Segment Start: Information supplied

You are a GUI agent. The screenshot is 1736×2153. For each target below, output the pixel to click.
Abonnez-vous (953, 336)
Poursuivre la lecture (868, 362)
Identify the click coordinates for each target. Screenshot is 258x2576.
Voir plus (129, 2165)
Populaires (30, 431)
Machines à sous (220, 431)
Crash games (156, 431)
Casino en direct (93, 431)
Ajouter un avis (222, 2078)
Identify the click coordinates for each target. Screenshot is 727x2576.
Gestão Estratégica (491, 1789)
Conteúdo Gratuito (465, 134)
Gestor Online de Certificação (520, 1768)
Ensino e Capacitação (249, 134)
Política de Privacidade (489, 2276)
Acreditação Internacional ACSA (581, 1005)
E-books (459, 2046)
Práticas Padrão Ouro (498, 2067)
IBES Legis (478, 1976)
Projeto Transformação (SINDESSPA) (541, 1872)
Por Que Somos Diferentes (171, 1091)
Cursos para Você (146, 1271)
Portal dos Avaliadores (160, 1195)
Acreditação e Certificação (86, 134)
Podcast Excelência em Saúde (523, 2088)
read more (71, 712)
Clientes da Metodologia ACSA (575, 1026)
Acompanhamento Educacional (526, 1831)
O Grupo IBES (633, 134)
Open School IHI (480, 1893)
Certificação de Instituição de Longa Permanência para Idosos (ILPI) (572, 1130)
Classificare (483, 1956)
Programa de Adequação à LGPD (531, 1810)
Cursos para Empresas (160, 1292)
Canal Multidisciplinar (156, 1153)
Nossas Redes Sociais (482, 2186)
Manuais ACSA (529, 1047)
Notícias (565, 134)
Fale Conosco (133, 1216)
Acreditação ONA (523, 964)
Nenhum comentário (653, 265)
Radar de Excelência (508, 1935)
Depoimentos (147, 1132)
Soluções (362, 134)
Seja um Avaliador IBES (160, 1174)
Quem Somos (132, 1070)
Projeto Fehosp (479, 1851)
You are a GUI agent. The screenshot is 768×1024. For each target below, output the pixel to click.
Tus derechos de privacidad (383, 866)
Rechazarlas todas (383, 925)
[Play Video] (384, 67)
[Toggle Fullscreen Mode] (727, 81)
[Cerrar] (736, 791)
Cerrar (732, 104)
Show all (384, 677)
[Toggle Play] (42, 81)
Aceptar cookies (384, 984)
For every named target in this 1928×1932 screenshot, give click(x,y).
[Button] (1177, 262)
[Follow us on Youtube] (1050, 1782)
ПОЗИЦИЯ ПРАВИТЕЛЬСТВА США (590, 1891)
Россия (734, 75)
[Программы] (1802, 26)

Segment End: Information supplied

- [Your goal]:
Line by line, output the listing above without alteration.

- [Expected answer]:
You are a GUI agent. The screenshot is 1736×2153. For each target below, output the pixel to click.
Abonnez-vous (953, 336)
Poursuivre la lecture (868, 362)
Identify the click coordinates for each target. Screenshot is 258x2576.
Voir plus (129, 2165)
Populaires (30, 431)
Machines à sous (220, 431)
Crash games (156, 431)
Casino en direct (93, 431)
Ajouter un avis (222, 2078)
Identify the click coordinates for each target. Screenshot is 727x2576.
Gestão Estratégica (491, 1789)
Conteúdo Gratuito (465, 134)
Gestor Online de Certificação (520, 1768)
Ensino e Capacitação (249, 134)
Política de Privacidade (489, 2276)
Acreditação Internacional ACSA (581, 1005)
E-books (459, 2046)
Práticas Padrão Ouro (498, 2067)
IBES Legis (478, 1976)
Projeto Transformação (SINDESSPA) (541, 1872)
Por Que Somos Diferentes (171, 1091)
Cursos para Você (146, 1271)
Portal dos Avaliadores (160, 1195)
Acreditação e Certificação (86, 134)
Podcast Excelência em Saúde (523, 2088)
read more (71, 712)
Clientes da Metodologia ACSA (575, 1026)
Acompanhamento Educacional (526, 1831)
O Grupo IBES (633, 134)
Open School IHI (480, 1893)
Certificação de Instituição de Longa Permanência para Idosos (ILPI) (572, 1130)
Classificare (483, 1956)
Programa de Adequação à LGPD (531, 1810)
Cursos para Empresas (160, 1292)
Canal Multidisciplinar (156, 1153)
Nossas Redes Sociais (482, 2186)
Manuais ACSA (529, 1047)
Notícias (565, 134)
Fale Conosco (133, 1216)
Acreditação ONA (523, 964)
Nenhum comentário (653, 265)
Radar de Excelência (508, 1935)
Depoimentos (147, 1132)
Soluções (362, 134)
Seja um Avaliador IBES (160, 1174)
Quem Somos (132, 1070)
Projeto Fehosp (479, 1851)
You are a GUI agent. The screenshot is 768×1024. For each target below, output the pixel to click.
Tus derechos de privacidad (383, 866)
Rechazarlas todas (383, 925)
[Play Video] (384, 67)
[Toggle Fullscreen Mode] (727, 81)
[Cerrar] (736, 791)
Cerrar (732, 104)
Show all (384, 677)
[Toggle Play] (42, 81)
Aceptar cookies (384, 984)
For every named target in this 1928×1932 screenshot, give click(x,y).
[Button] (1177, 262)
[Follow us on Youtube] (1050, 1782)
ПОЗИЦИЯ ПРАВИТЕЛЬСТВА США (590, 1891)
Россия (734, 75)
[Программы] (1802, 26)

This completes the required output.